Directions for this task:
A verbatim copy is needed of the lines below from the one containing "Instruction: Select the" up to and including the one containing "This screenshot has", excluding pictures.

Record set:
= = = =

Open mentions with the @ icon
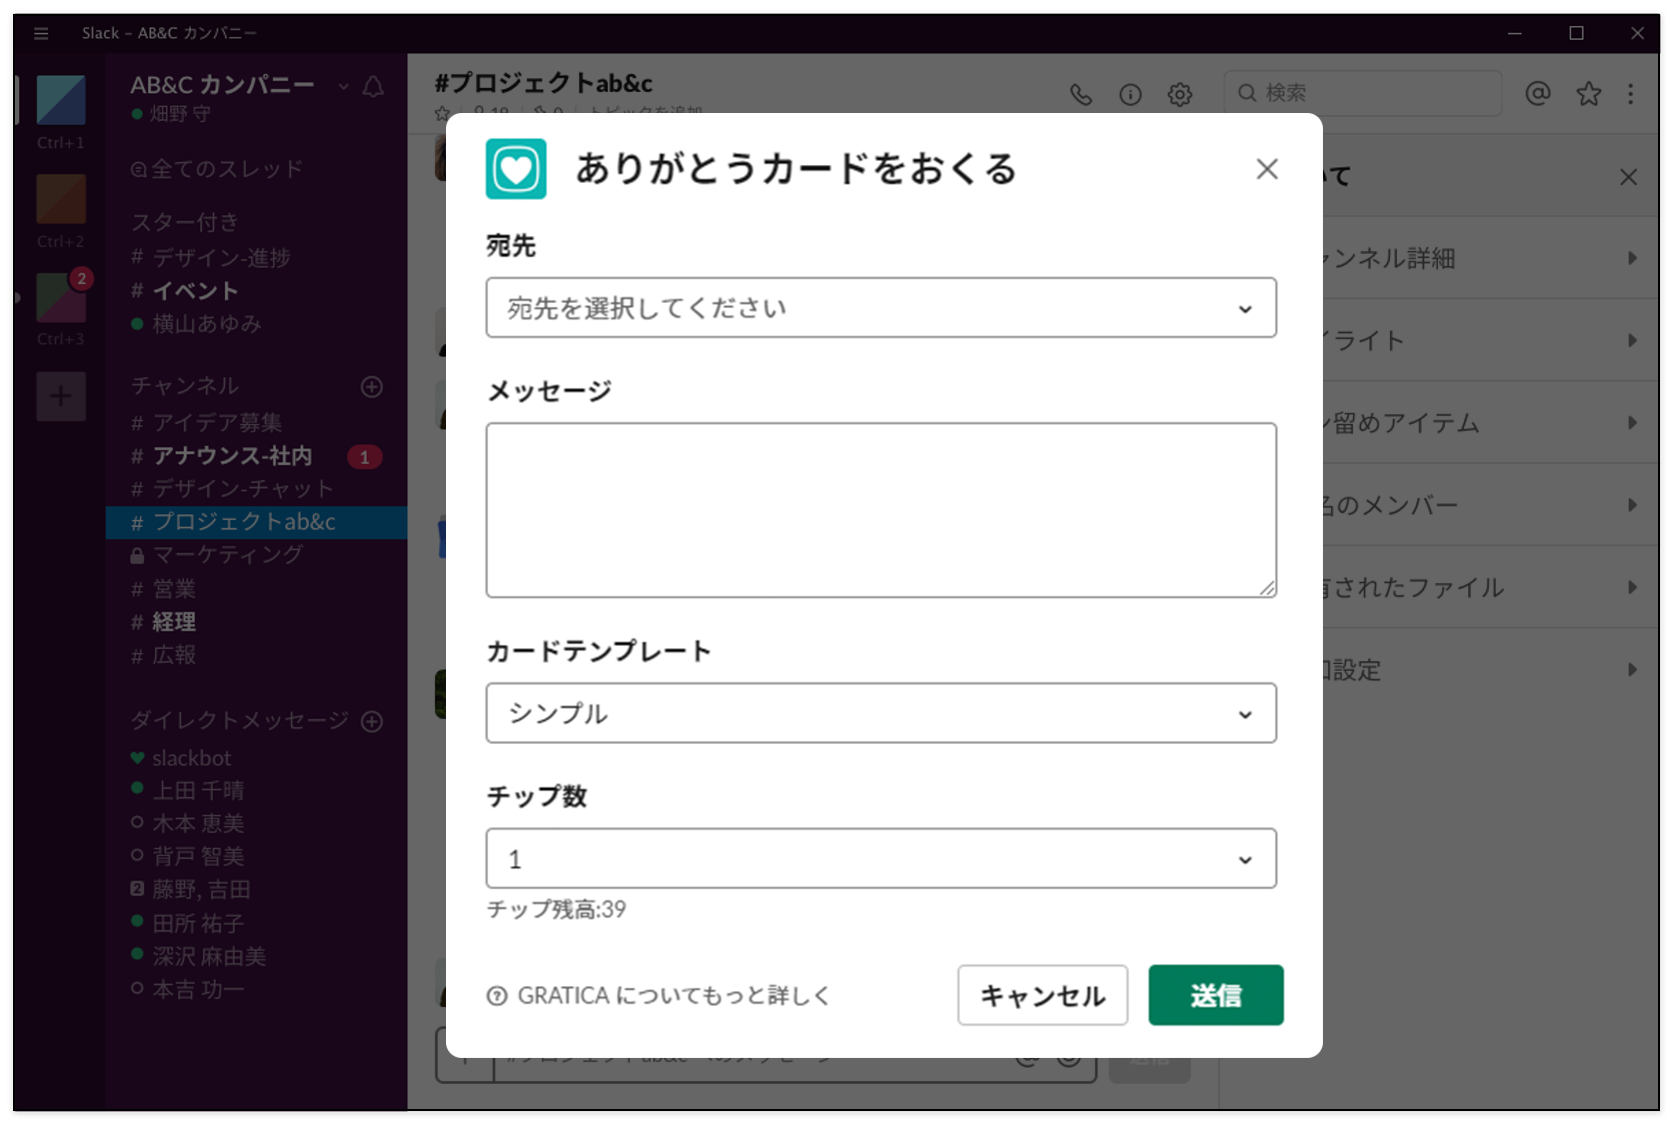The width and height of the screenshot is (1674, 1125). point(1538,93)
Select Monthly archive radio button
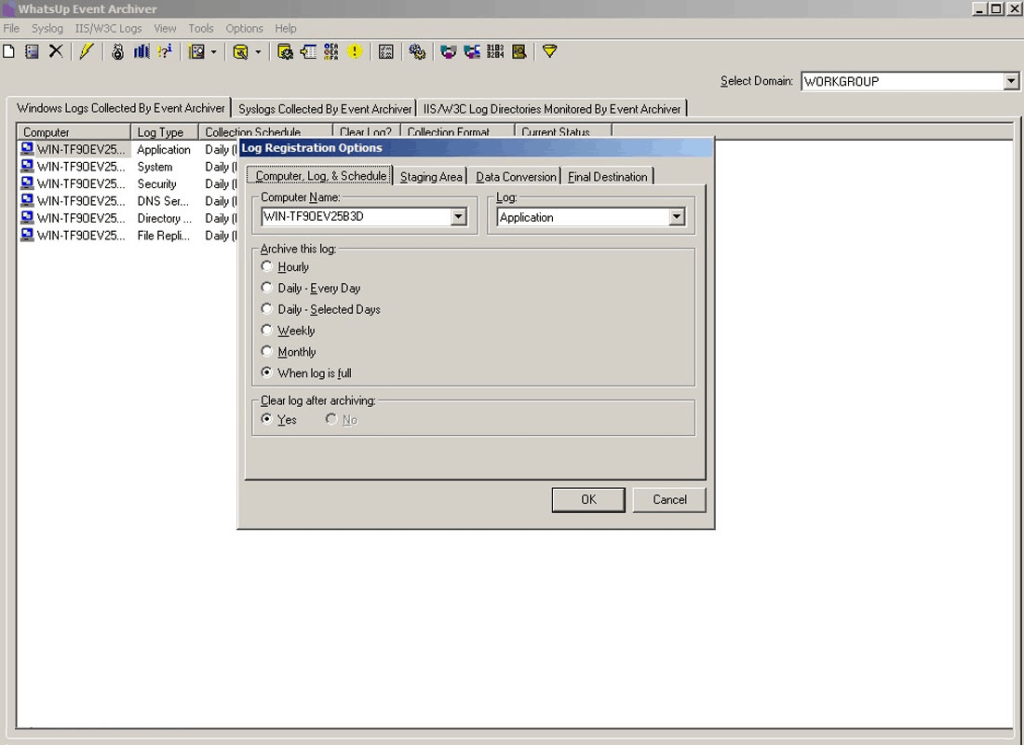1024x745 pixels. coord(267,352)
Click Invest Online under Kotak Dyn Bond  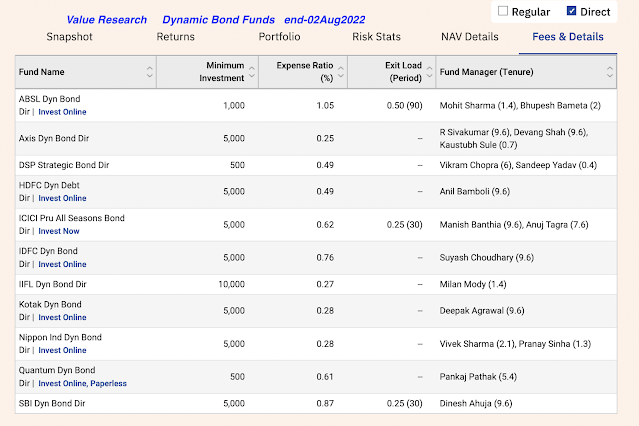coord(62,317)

= = = =

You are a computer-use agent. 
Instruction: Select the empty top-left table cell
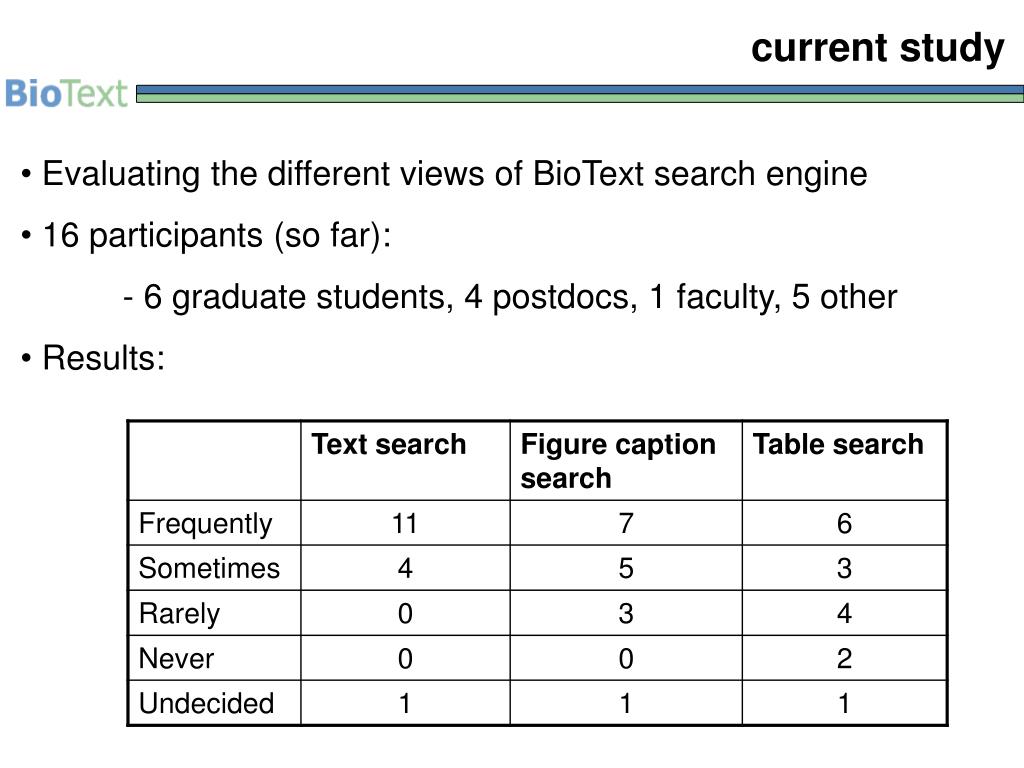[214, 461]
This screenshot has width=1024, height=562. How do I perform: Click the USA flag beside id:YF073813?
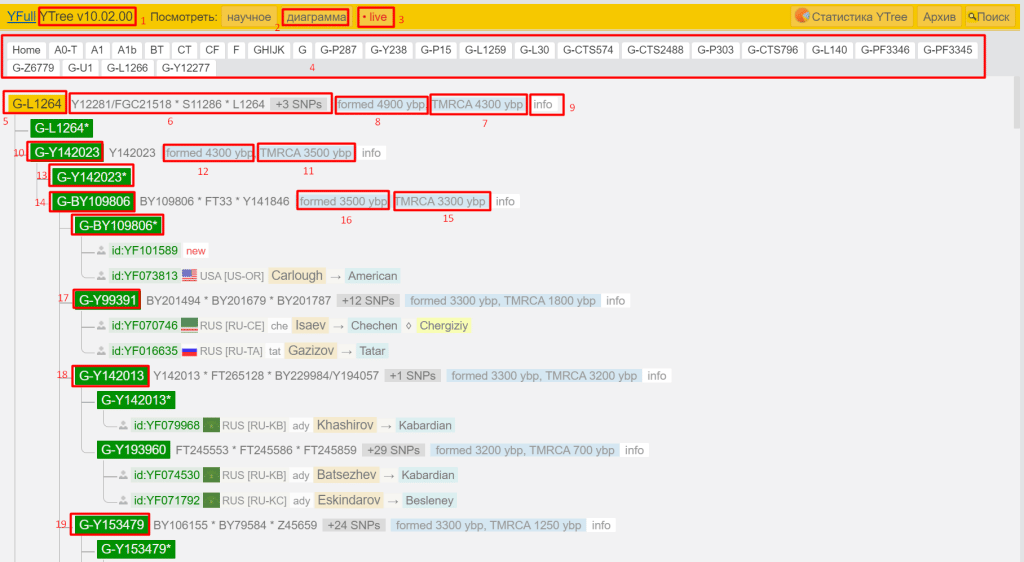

= = = =

Solution below:
Instruction: Select the empty top-left table cell
[214, 461]
This screenshot has width=1024, height=562. How do I perform: Click the USA flag beside id:YF073813?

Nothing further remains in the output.